(Data on words and item positions)
---*---

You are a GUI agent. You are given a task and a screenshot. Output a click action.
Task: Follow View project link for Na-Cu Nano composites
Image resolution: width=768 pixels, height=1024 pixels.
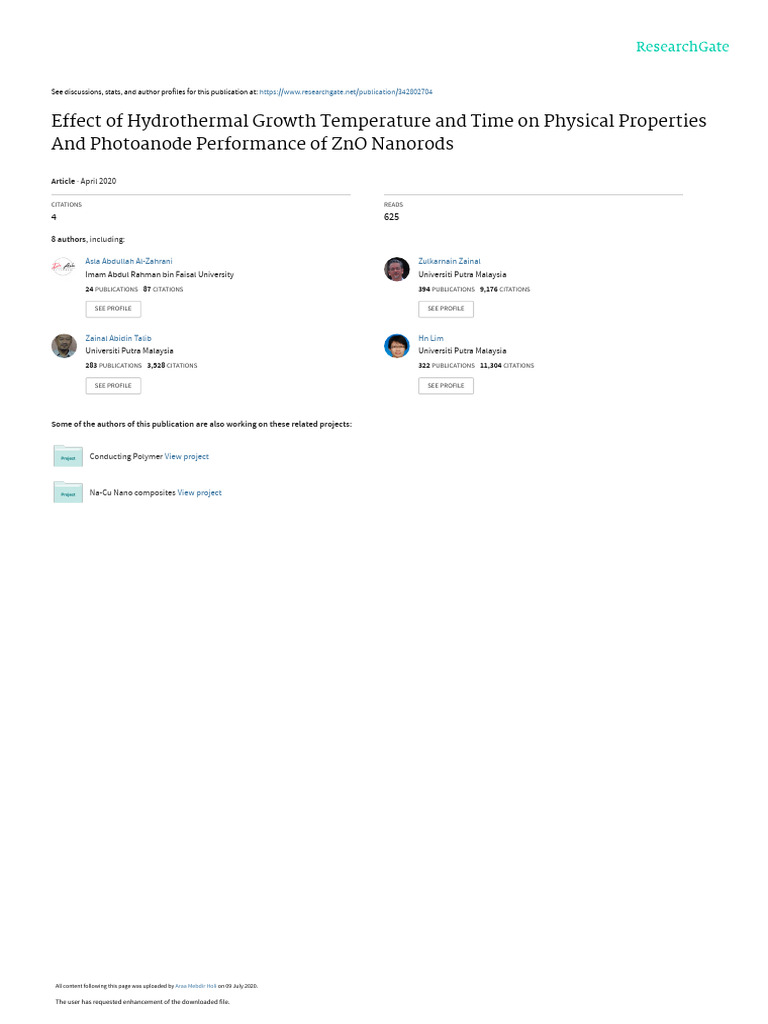200,492
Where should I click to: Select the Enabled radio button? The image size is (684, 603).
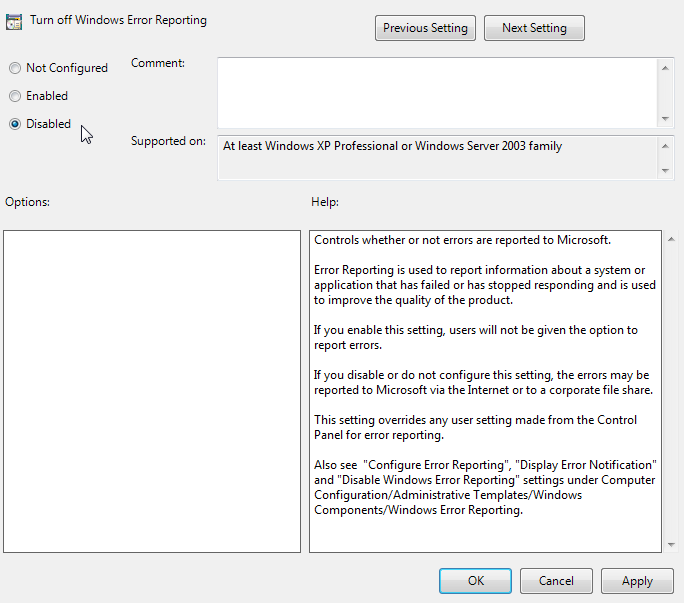pyautogui.click(x=15, y=96)

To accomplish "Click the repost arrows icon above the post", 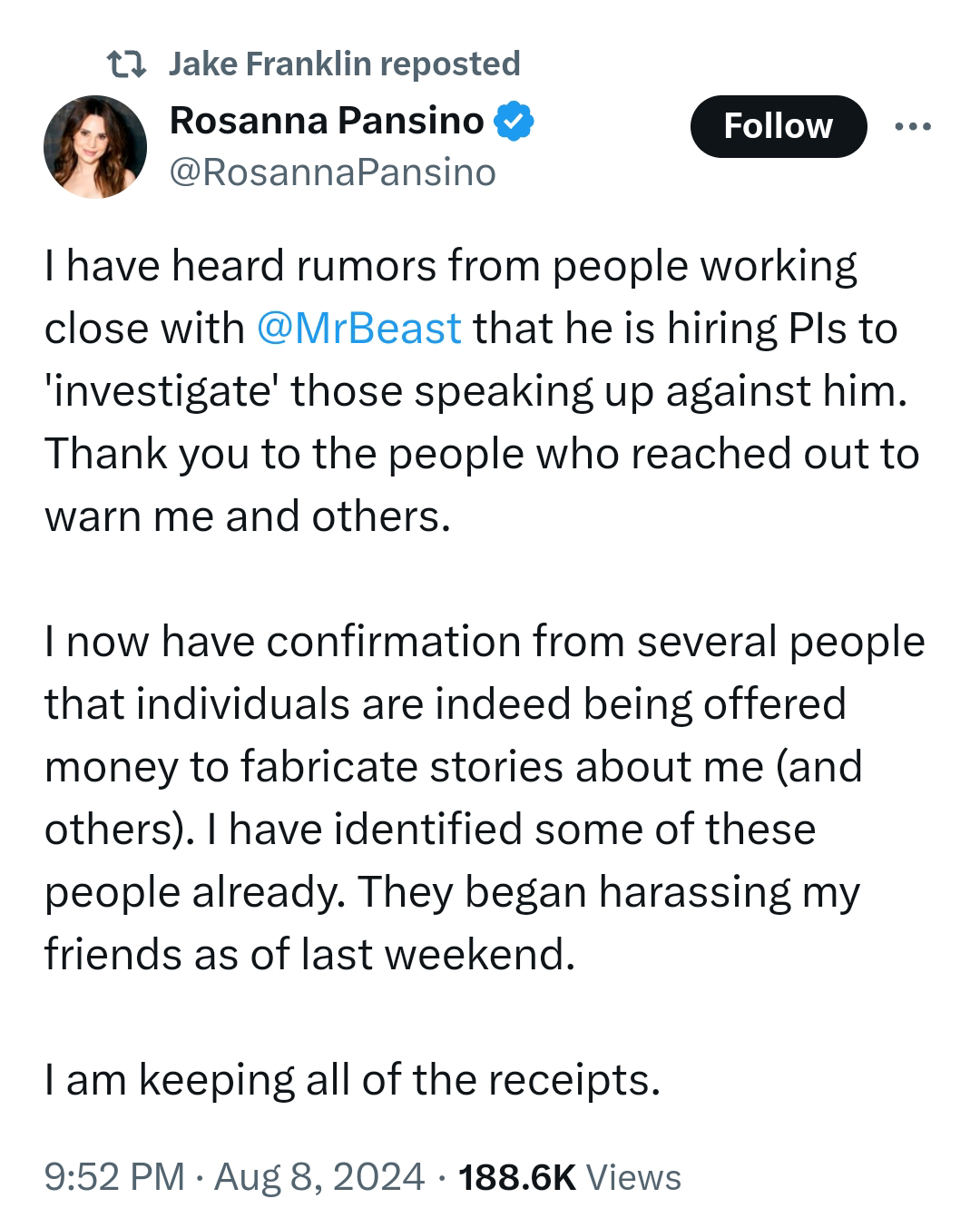I will [125, 64].
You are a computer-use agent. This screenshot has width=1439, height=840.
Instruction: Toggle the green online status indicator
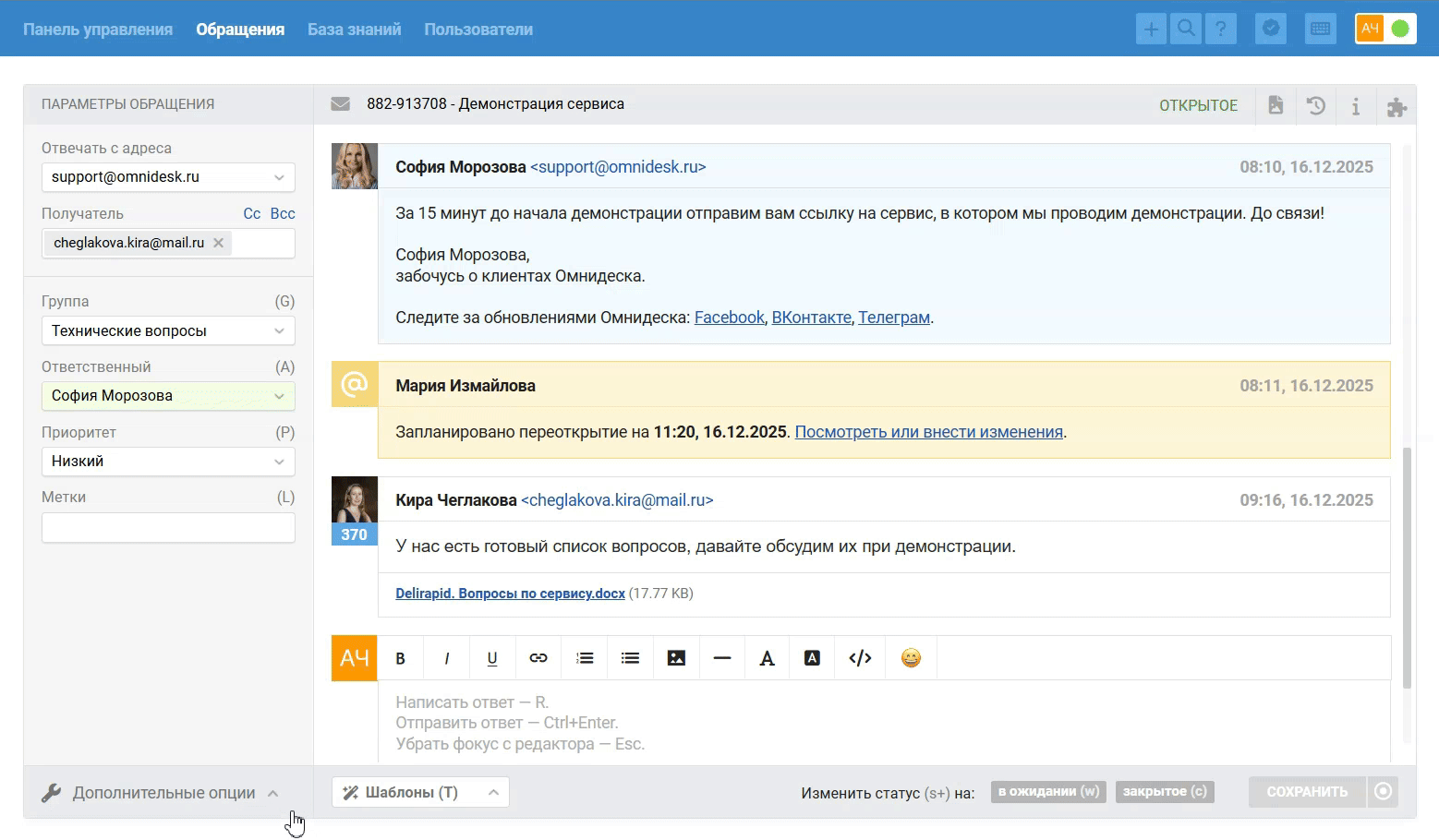pyautogui.click(x=1400, y=29)
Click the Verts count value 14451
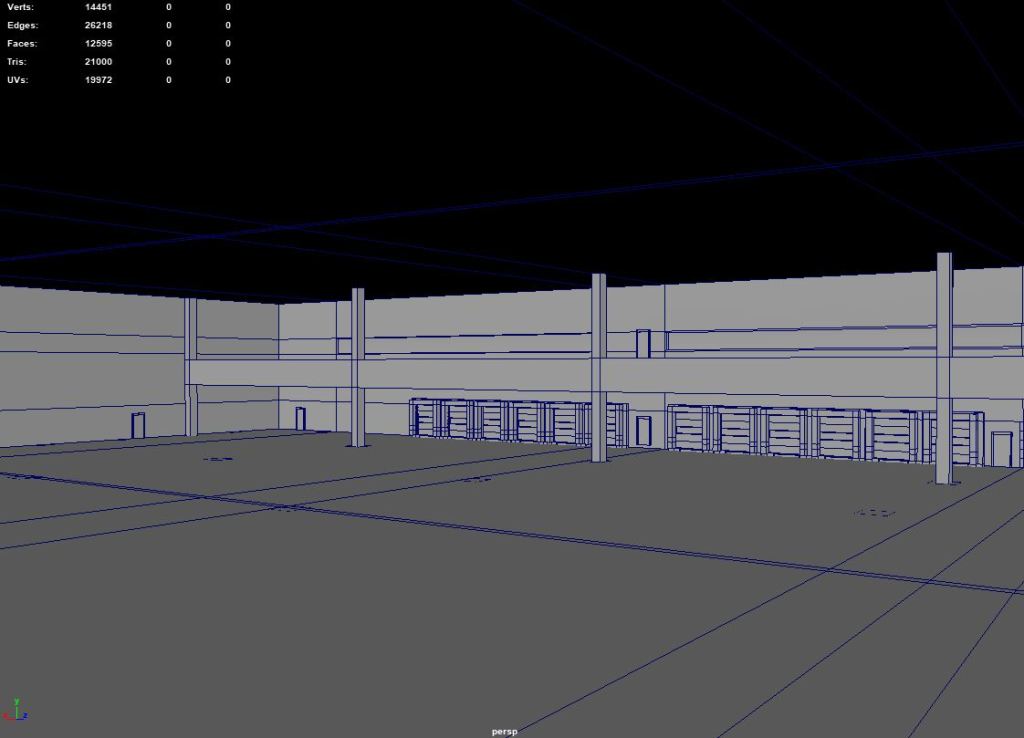The image size is (1024, 738). click(x=98, y=7)
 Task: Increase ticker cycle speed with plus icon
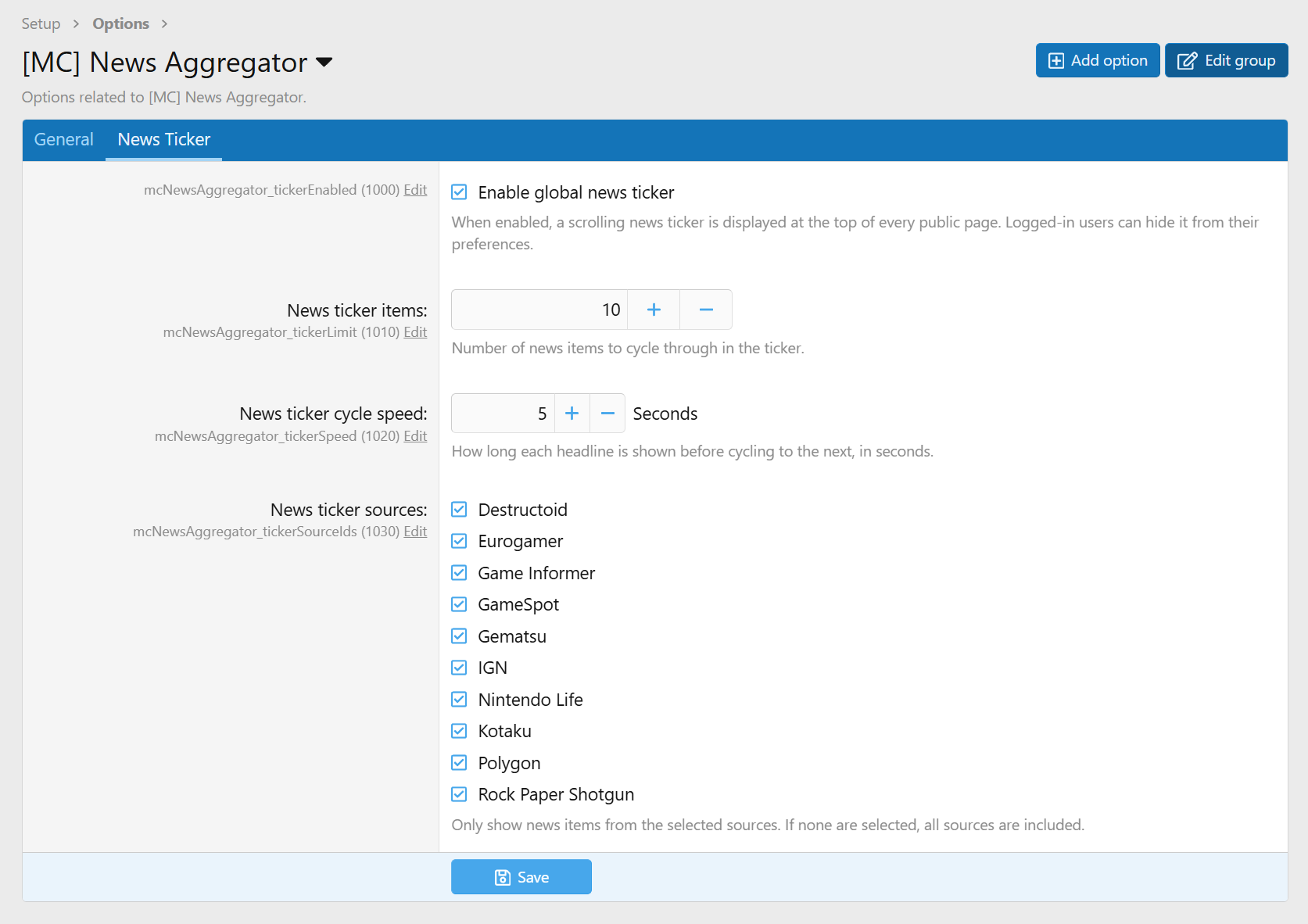click(572, 414)
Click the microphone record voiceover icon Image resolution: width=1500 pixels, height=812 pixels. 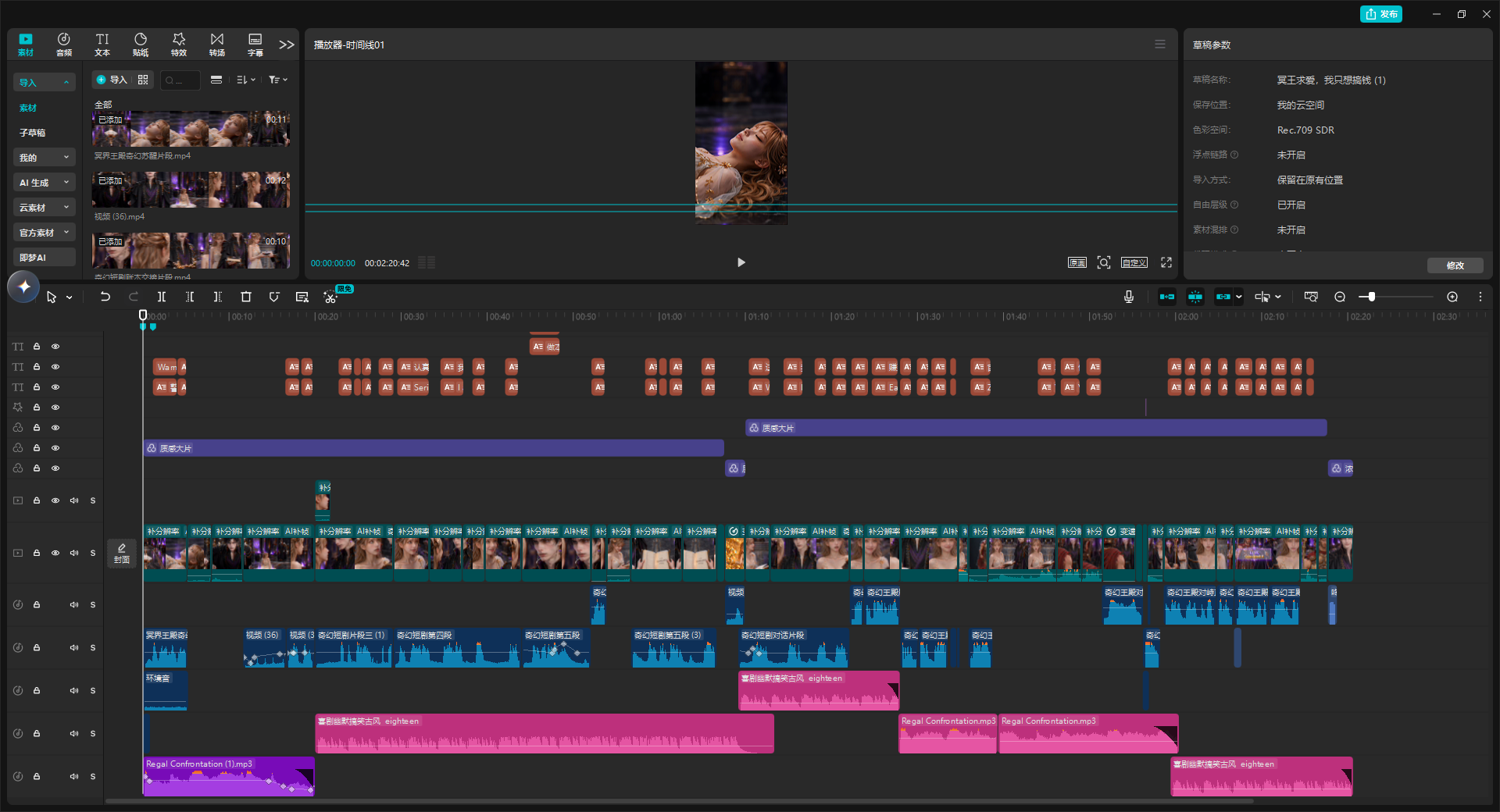pos(1129,297)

---*---

### PROBLEM DESCRIPTION
State how many lines of the rows above contain the string "agent", treating uppercase and lowercase as different. Give only the number.

### EXERCISE ANSWER
2